3. A small dose of local anaesthetic (e.g. 1 ml heavy bupivacaine 0.5%) is given intrathecally and the epidural catheter is then placed as usual. Saline (8-10 ml) is then injected through the epidural catheter to extend the height of the block suitable for surgery, by compression of the dural sac. It is thought that this technique (epidural volume extension, EVE) may result in less cardiovascular instability and motor block, and a reduced requirement for local anaesthetic. However, although it found some evidence of earlier recovery from motor block, a recent systematic review and meta-analysis (which included studies on non-obstetric patients) found no significant difference in the maximum sensory height achieved or in hypotension with or without EVE. The physical compressing effect of epidural solutions on the spread of spinal anaesthesia, however, means that should the subarachnoid block be inadequate, small epidural boluses (< 5 ml) of local anaesthetic may be effective in topping up the block.

Complications

It has been claimed that there is a higher failure rate of the subarachnoid component of CSE than with single-shot spinal anaesthesia. This may be the result of dislodgement of the spinal needle when using the needle-through-needle technique, such that not all of the drug is deposited in the intrathecal compartment, or failure to penetrate the dural sac if there is deviation from the midline. However, this does not appear to be a problem as experience with the technique is gained.

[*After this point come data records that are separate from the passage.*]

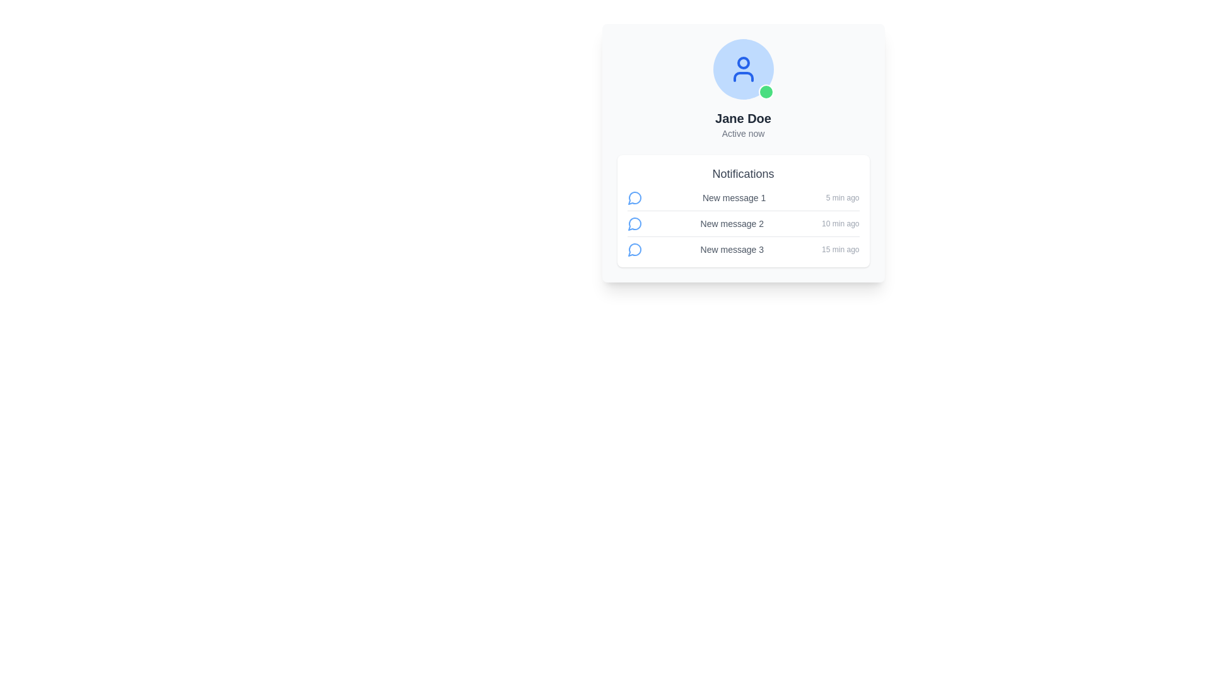 Image resolution: width=1211 pixels, height=681 pixels. Describe the element at coordinates (743, 69) in the screenshot. I see `the user profile icon representing 'Jane Doe', located in the center area of the interface, directly above the status text 'Active now'` at that location.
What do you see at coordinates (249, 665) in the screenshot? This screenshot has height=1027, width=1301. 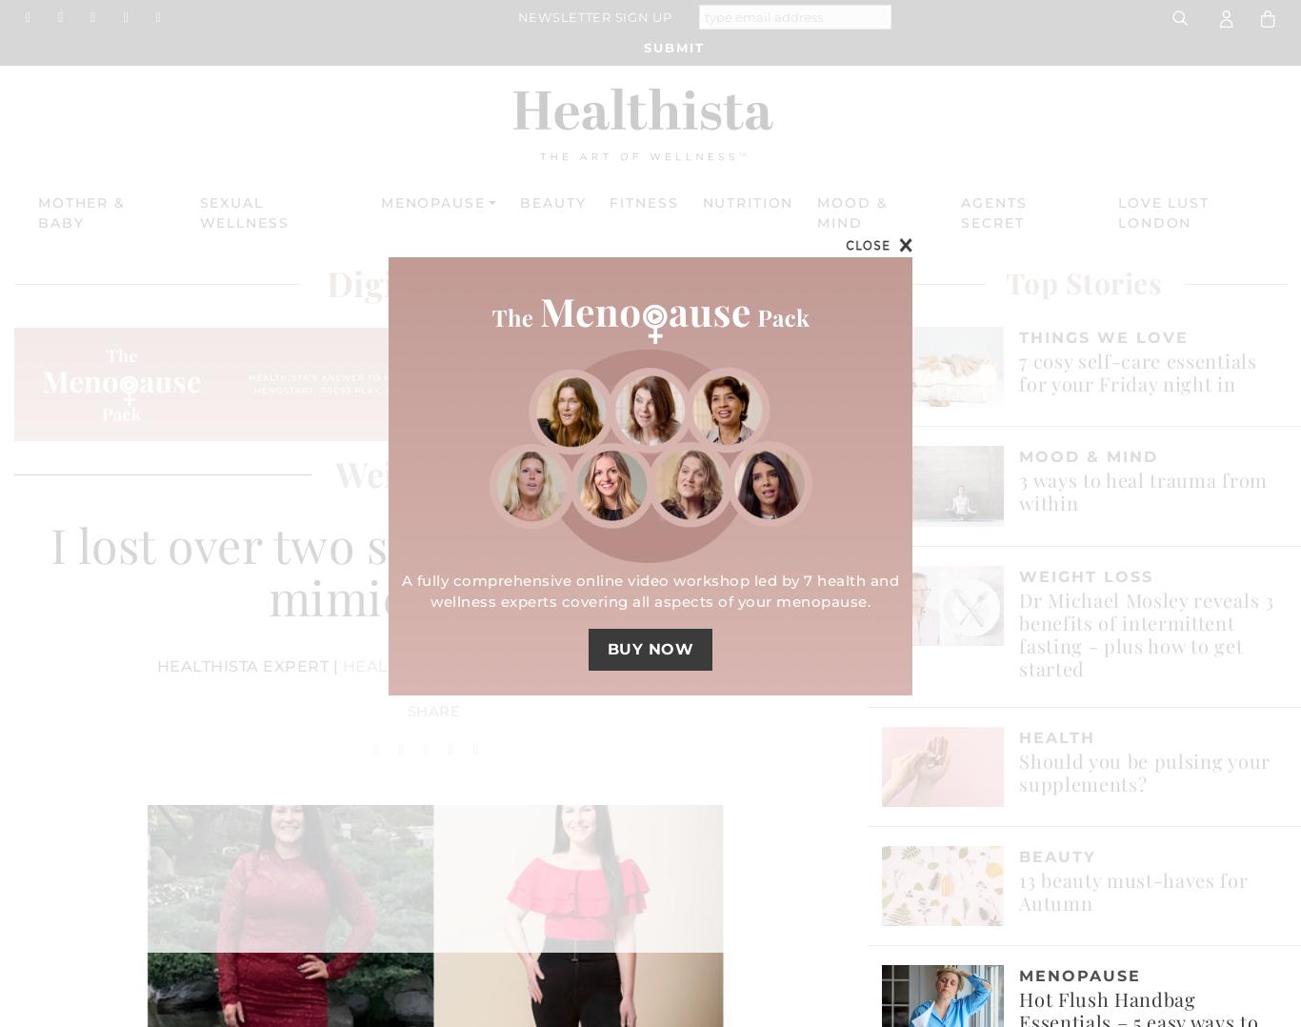 I see `'Healthista Expert |'` at bounding box center [249, 665].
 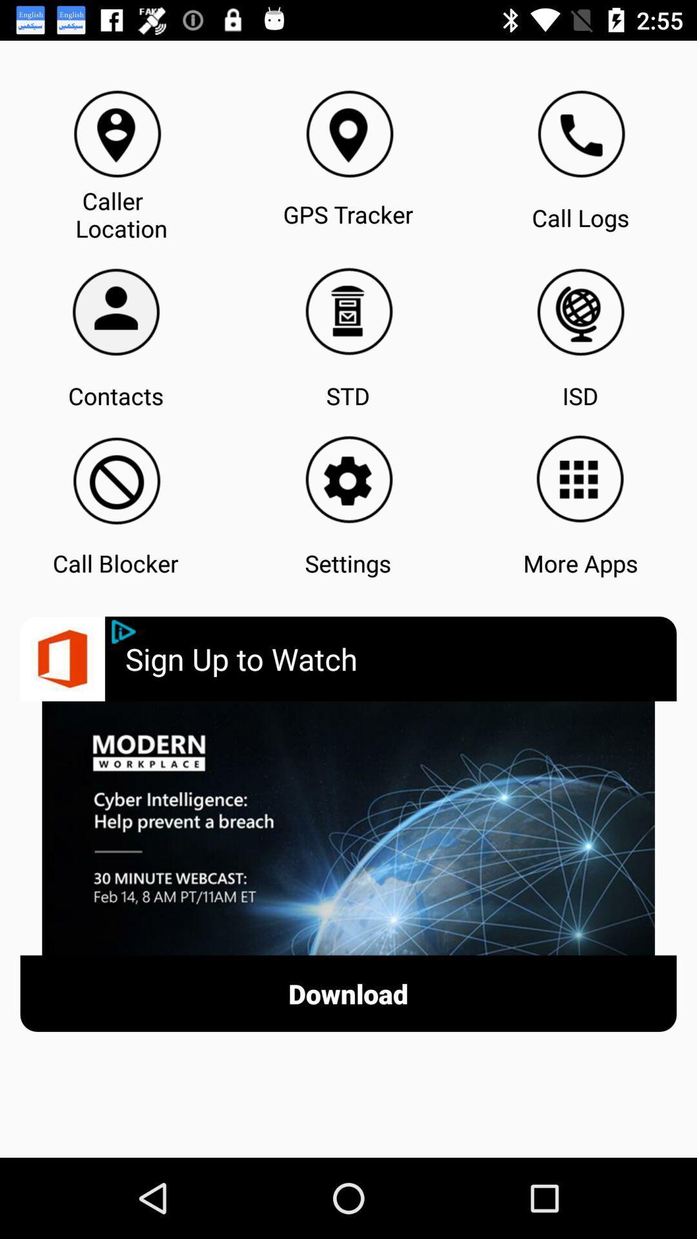 I want to click on sign up to icon, so click(x=400, y=659).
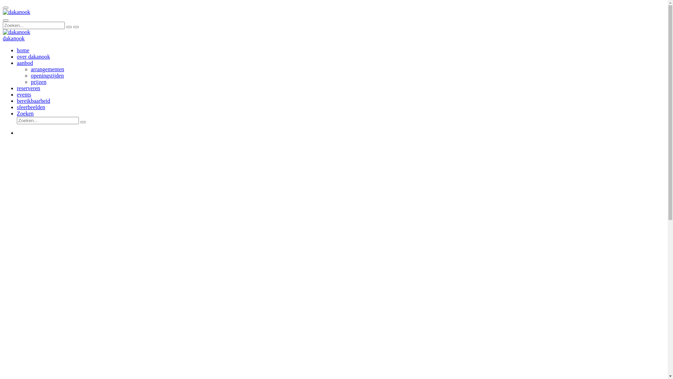 The height and width of the screenshot is (379, 673). Describe the element at coordinates (17, 94) in the screenshot. I see `'events'` at that location.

CSE carries similar risks to both spinal and epidural injection alone. A number of early reports of meningitis following CSE suggested that there might be an increased risk of this complication with CSE compared with a single-shot spinal; however, since CSE is widely used this could equally be an artefact of reporting. There have also been reports of neuropraxia and neurological damage with CSE, presumed to be related to needle length and design. A particular concern relates to the difficulty in identifying the correct lumbar interspace - which can be a problem even for experienced anaesthetists - and the risk that the chosen level may be above the termination of the spinal cord. In such a case, there should be no extra risk from epidural analgesia in labour, for example, so long as an accidental dural tap does not occur, but if CSE is used there is a risk of neurological damage from the spinal needle. The 3rd National Audit Project of the Royal College of Anaesthetists (NAP3) found that the incidence of permanent harm associated with obstetric CSEs was approximately six times greater than with epidurals, and approximately three times greater than with spinals (see Section 2, Part IV, Anaesthetic Problems).

It must be remembered that the epidural catheter is untested at the time of insertion, which may have implications in high-risk parturients who might require operative delivery. There is also the risk of an ‘epidural’ dose passing into the subarachnoid space, which might be increased by the presence of a dural hole (though this complication remains a rarity despite widespread use of CSE). Although rare, epidural catheter insertion or migration into the subdural or subarachnoid space has been reported with CSE techniques in obstetric patients.

Key points

• Needle-through-needle combined spinal-epidural (CSE) requires only a single injection but is more expensive than separate-space techniques.

• CSE analgesia provides pain relief usually within one or two contractions but is a more invasive and complex technique than epidural alone.

• CSE anaesthesia combines the advantages of spinal anaesthesia (speed of onset and quality of anaesthesia) with the ability to extend the level and duration of anaesthesia via the epidural route.

Further reading

Groden J, Gonzalez-Fiol A, Aaronson J, Sachs A, Smiley R. Catheter failure rates and time course with epidural versus combined spinal-epidural analgesia in labor. Int J Obstet Anesth 2016; 26: 4-7.

Heesen M, Weibel S, Klimek M, et al. Effects of epidural volume extension by saline injection on the efficacy and safety of intrathecal local anaesthetics: systematic review with meta-analysis, meta-regression and trial sequential analysis. Anaesthesia 2017; 72: 1398-411.

Simmons SW, Taghizadeh N, Dennis AT, Hughes D, Cyna AM. Combined spinal-epidural versus epidural analgesia in labour. Cochrane Database Syst Rev 2012; (10): CD003401.